Thank you for your reply. Yes, archiving is enabled, and this is probably the cause of the problem. I guess this can be worked around by storing archived WAL files on a separate storage, to avoid IO contention.
On Mon, Feb 2, 2015 at 8:34 PM, Yaser Raja <yrraja@gmail.com> wrote:
Do you have WAL Archiving enabled (archive_mode)? If yes, then that might be the cause of this WAL files buildup. When archiving is enabled, the WAL files are deleted from pg_xlog directory only after they have been successfully archived via the command specified by "archive_command".
If archive_command starts to fail or the number of WAL files being archived per minute is less (due to IO load, network, compression etc) than the number of new WAL files being generated per minute to pg_xlog then the WAL files will start to increase irrespective of the value set for wal_keep_segments.

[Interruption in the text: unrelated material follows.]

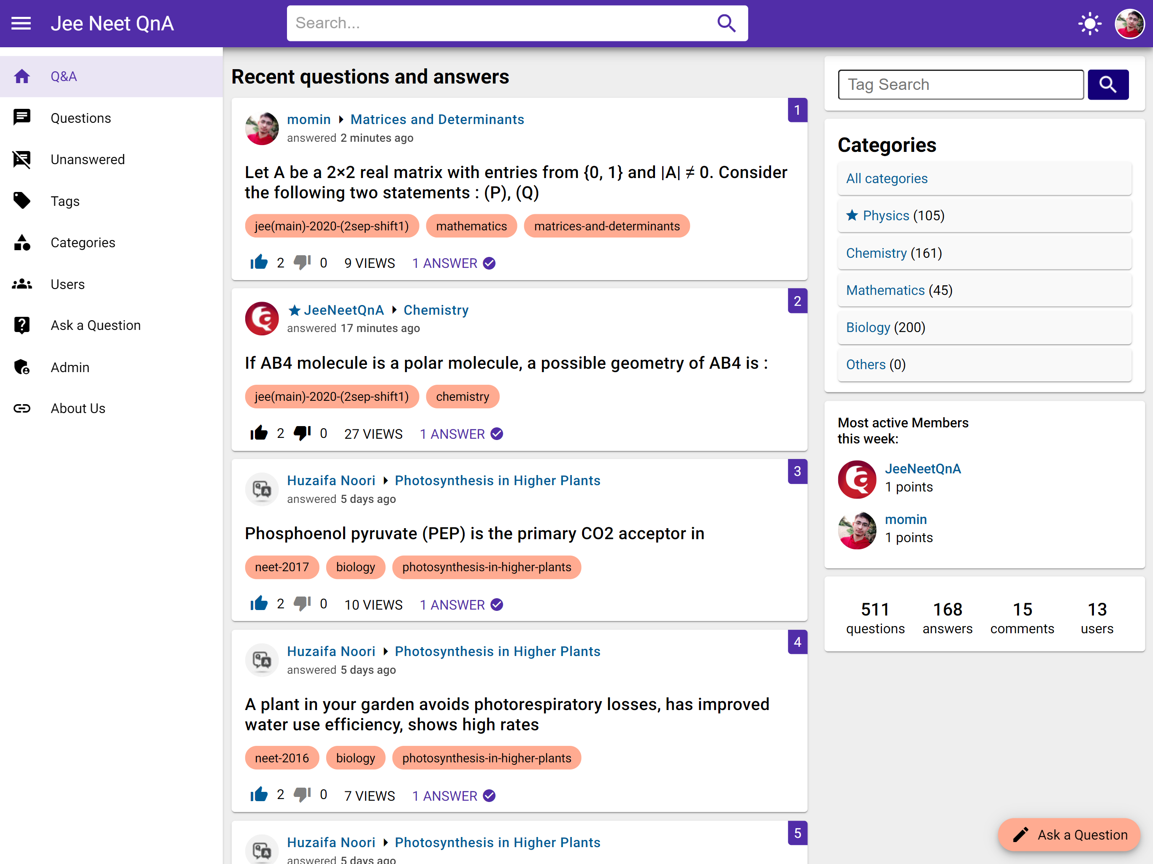The width and height of the screenshot is (1153, 864).
Task: Click the Unanswered sidebar icon
Action: (x=22, y=159)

I have a database set up with streaming replication over two nodes, and use repmgr for managing the setup. As per repmgr instructions, I have set keep_wal_segments to 5000, resulting in about 80GB of WAL files in pg_xlog. I've set up pg_xlog on it's own 100GB volume.
Mostly, the disk space used by the WAL files are a constant 80GB, with the files rotating out as new ones are written. This is how I understand it's supposed to work. However, on a couple of occasions, the total disk usage on the pg_xlog volume has grown, and filled up the available space (with the predictable consequences). This seems to have happened under periods of heavy IO load on the underlying disk system.
The Postgres cluster is spread out over different volumes, but all the volumes are on the same SAN, so heavy load on one volume is heavy load on all the volumes. Am I right in suspecting that IO bottleneck is the cause of WAL files expanding over the keep_wal_segments value, or are there circumstances where the WAL might actually grow over the set value?